AIM OF THE EXERCISE »
Pick out every line of the material below that contains the string "label", and reproduce each one in full.

Stored dataset items »

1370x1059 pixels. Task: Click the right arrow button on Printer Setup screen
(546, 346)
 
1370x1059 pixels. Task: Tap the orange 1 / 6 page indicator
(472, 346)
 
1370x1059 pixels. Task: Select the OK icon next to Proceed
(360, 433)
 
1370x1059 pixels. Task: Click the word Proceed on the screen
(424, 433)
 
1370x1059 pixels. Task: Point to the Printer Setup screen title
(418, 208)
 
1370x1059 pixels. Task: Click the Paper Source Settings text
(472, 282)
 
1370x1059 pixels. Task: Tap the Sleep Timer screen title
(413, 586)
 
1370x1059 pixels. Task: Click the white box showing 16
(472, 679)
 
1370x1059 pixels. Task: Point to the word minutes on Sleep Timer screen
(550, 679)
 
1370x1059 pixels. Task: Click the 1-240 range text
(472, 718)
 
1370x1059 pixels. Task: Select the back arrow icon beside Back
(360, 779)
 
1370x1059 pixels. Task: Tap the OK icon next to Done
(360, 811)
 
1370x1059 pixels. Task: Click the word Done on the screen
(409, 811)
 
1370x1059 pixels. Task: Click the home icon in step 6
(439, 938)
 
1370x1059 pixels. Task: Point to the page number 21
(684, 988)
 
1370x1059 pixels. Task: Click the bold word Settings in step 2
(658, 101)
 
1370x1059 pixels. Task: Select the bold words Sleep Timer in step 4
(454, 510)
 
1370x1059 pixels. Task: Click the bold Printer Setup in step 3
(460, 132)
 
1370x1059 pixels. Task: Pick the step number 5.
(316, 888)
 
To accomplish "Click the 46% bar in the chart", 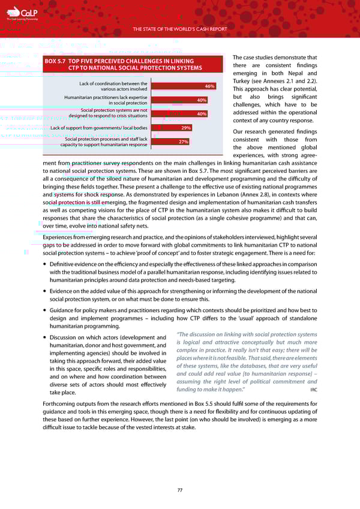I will click(x=183, y=86).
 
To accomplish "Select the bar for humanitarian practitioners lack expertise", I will click(x=179, y=100).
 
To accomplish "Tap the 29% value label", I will click(x=186, y=128).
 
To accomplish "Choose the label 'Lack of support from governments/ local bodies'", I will click(x=99, y=128).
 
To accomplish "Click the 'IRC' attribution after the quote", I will click(x=313, y=390).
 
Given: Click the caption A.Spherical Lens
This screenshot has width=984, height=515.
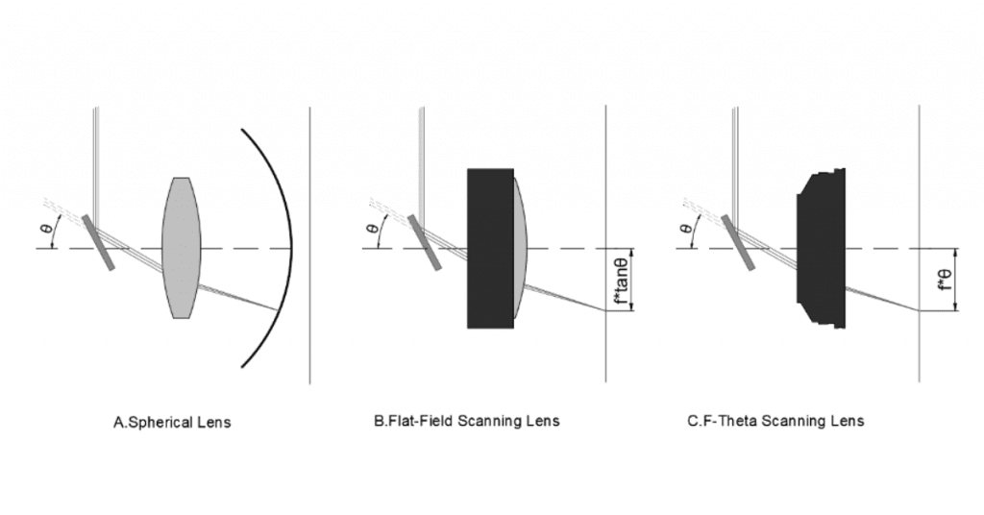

TASK OUTPUT »
To accomplish "Tap the 29% value label", I will click(x=186, y=128).
To accomplish "Choose the label 'Lack of support from governments/ local bodies'", I will click(x=99, y=128).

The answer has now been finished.